_Task to complete_.
Put the material into a numbered list, starting at the line that contains "You are a GUI" and continuing through the end of the material, with blank lines and pictures left out.

--- BEGIN ---

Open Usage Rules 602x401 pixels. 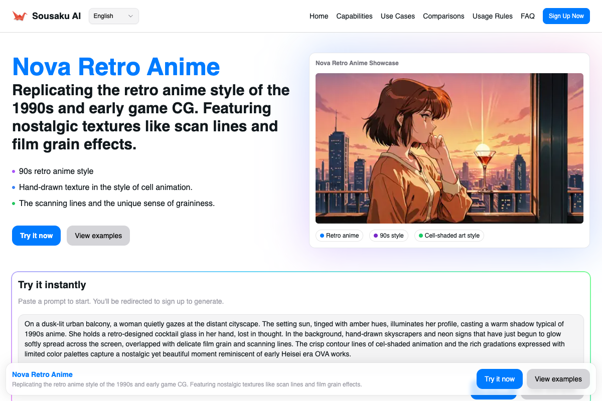[x=492, y=16]
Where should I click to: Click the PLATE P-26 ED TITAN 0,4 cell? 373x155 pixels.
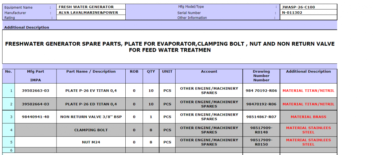(x=91, y=104)
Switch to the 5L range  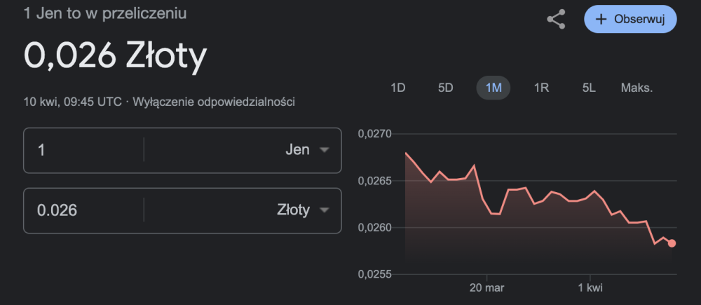pyautogui.click(x=589, y=88)
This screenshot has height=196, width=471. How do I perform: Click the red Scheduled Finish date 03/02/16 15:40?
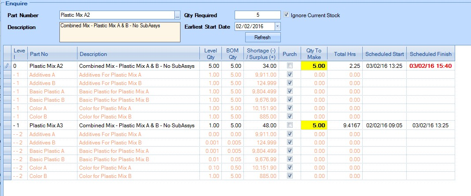431,66
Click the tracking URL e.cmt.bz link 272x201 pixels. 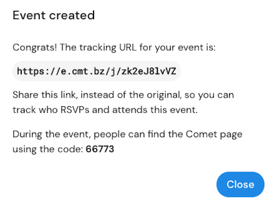click(x=96, y=71)
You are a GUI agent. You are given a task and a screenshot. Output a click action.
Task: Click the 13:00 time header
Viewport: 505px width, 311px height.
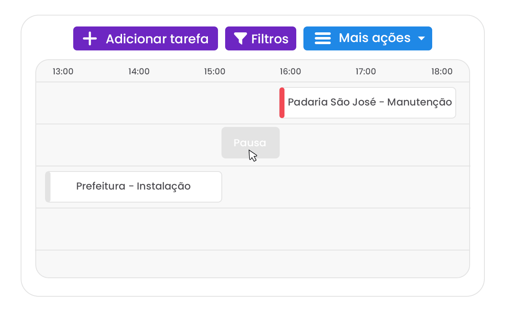[x=63, y=71]
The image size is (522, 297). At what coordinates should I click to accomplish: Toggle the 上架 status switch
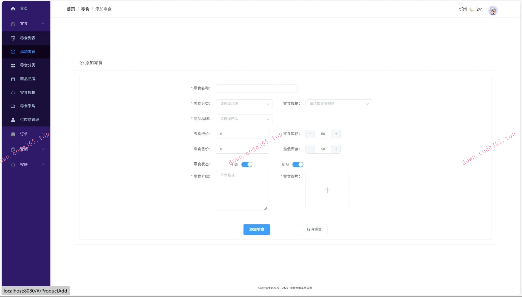click(247, 165)
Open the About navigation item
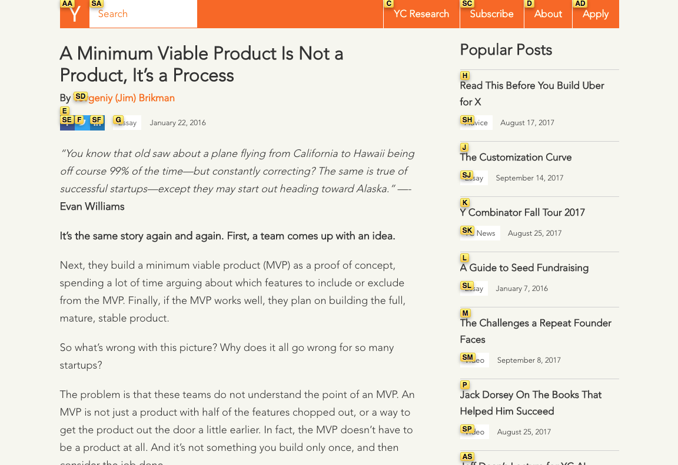678x465 pixels. tap(548, 14)
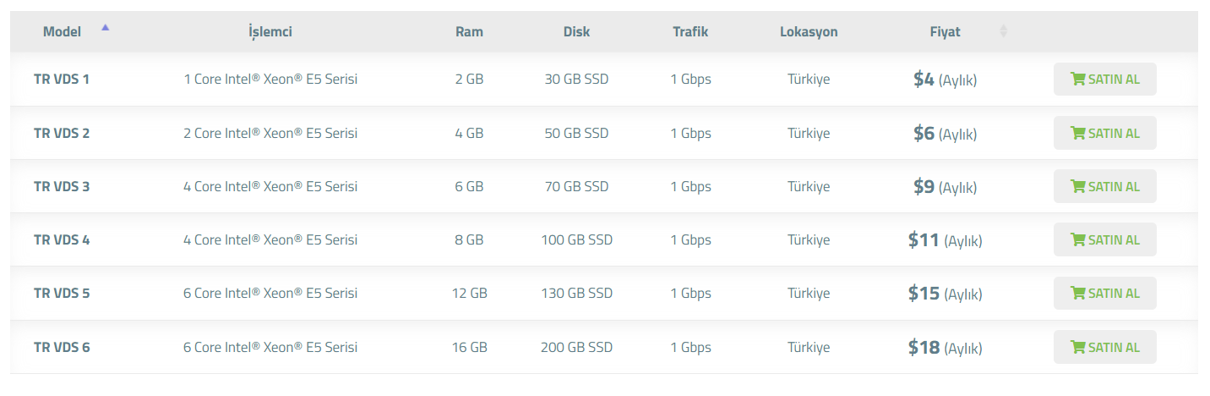Click the Fiyat column sort arrows
Viewport: 1210px width, 396px height.
1003,31
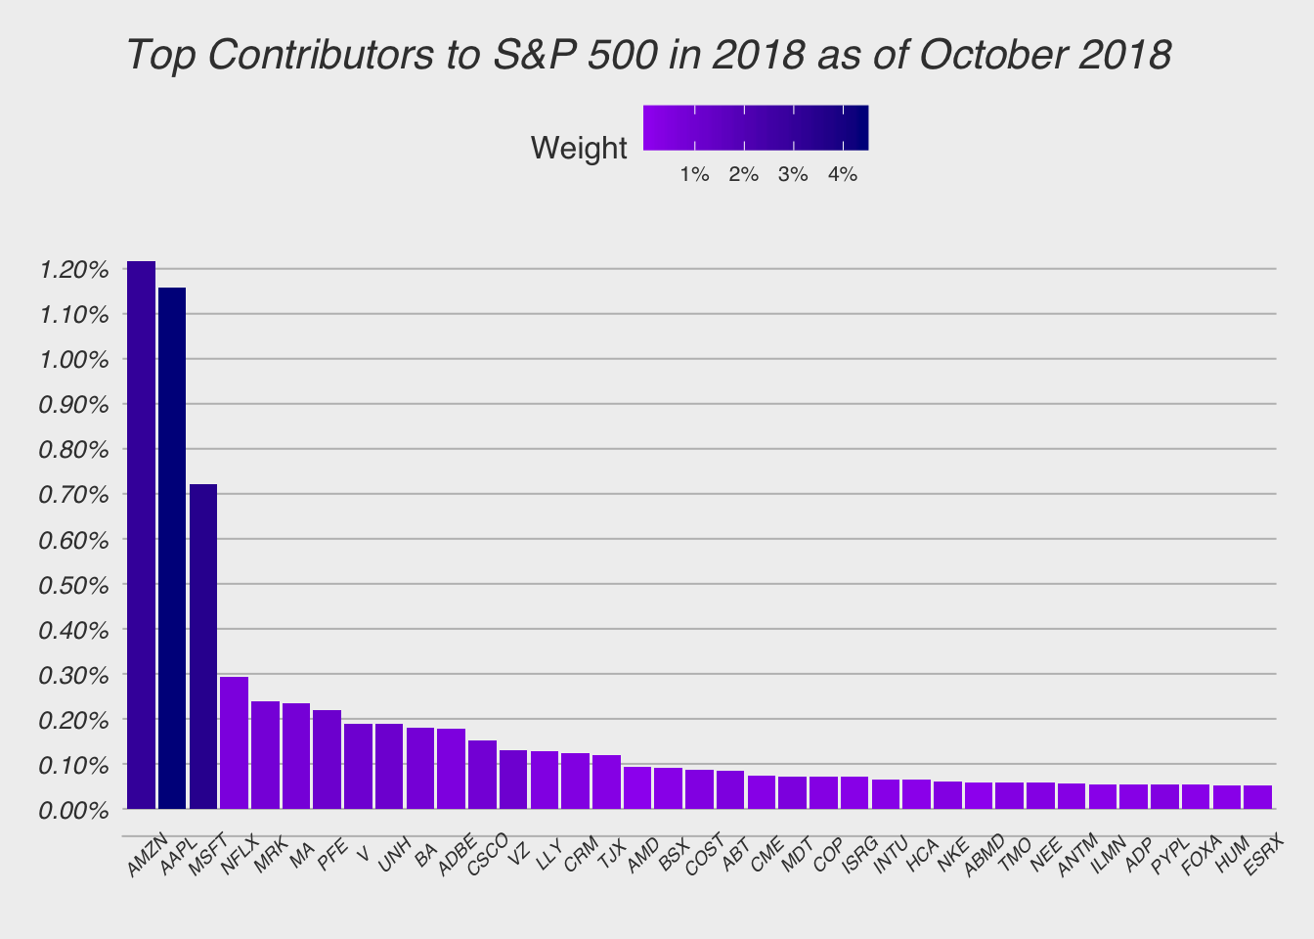Click the NFLX bar

[235, 743]
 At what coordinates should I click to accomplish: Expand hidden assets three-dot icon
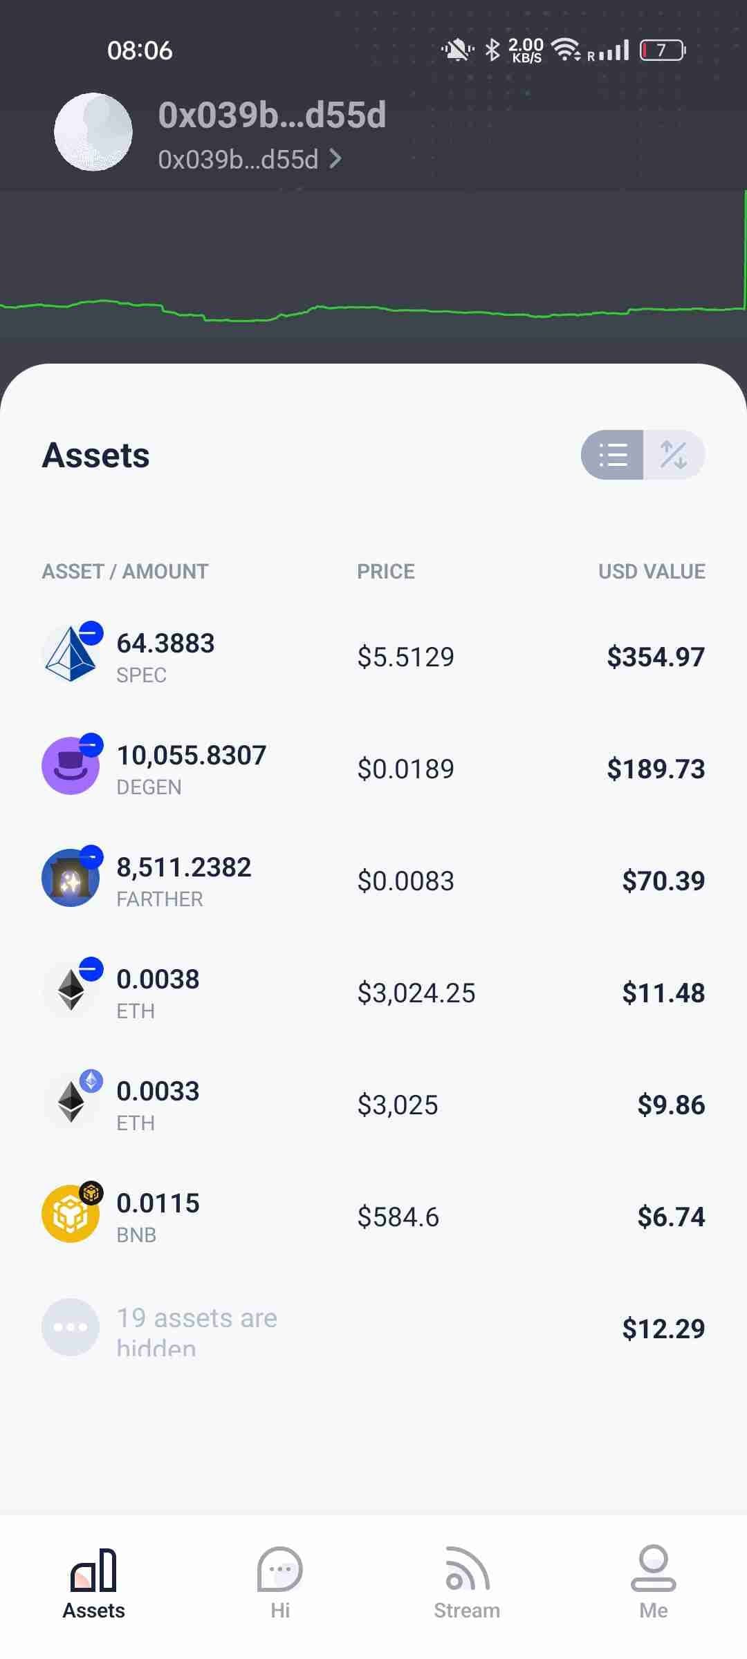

--- END ---

_Answer to the exercise_.
1. You are a GUI agent. You are given a task and a screenshot. Output a click action.
2. Task: Click the 13:00 time header
3. Viewport: 505px width, 311px height.
4. [x=63, y=71]
5. The image size is (522, 297). At what coordinates should I click to accomplish: Toggle the 上架 status switch
6. click(247, 165)
7. Open the About navigation item
8. 678x465 pixels. tap(548, 14)
9. Click the Fiyat column sort arrows
10. Viewport: 1210px width, 396px height.
11. 1003,31
12. Click the NFLX bar
13. [235, 743]
14.  At what coordinates should I click to accomplish: Expand hidden assets three-dot icon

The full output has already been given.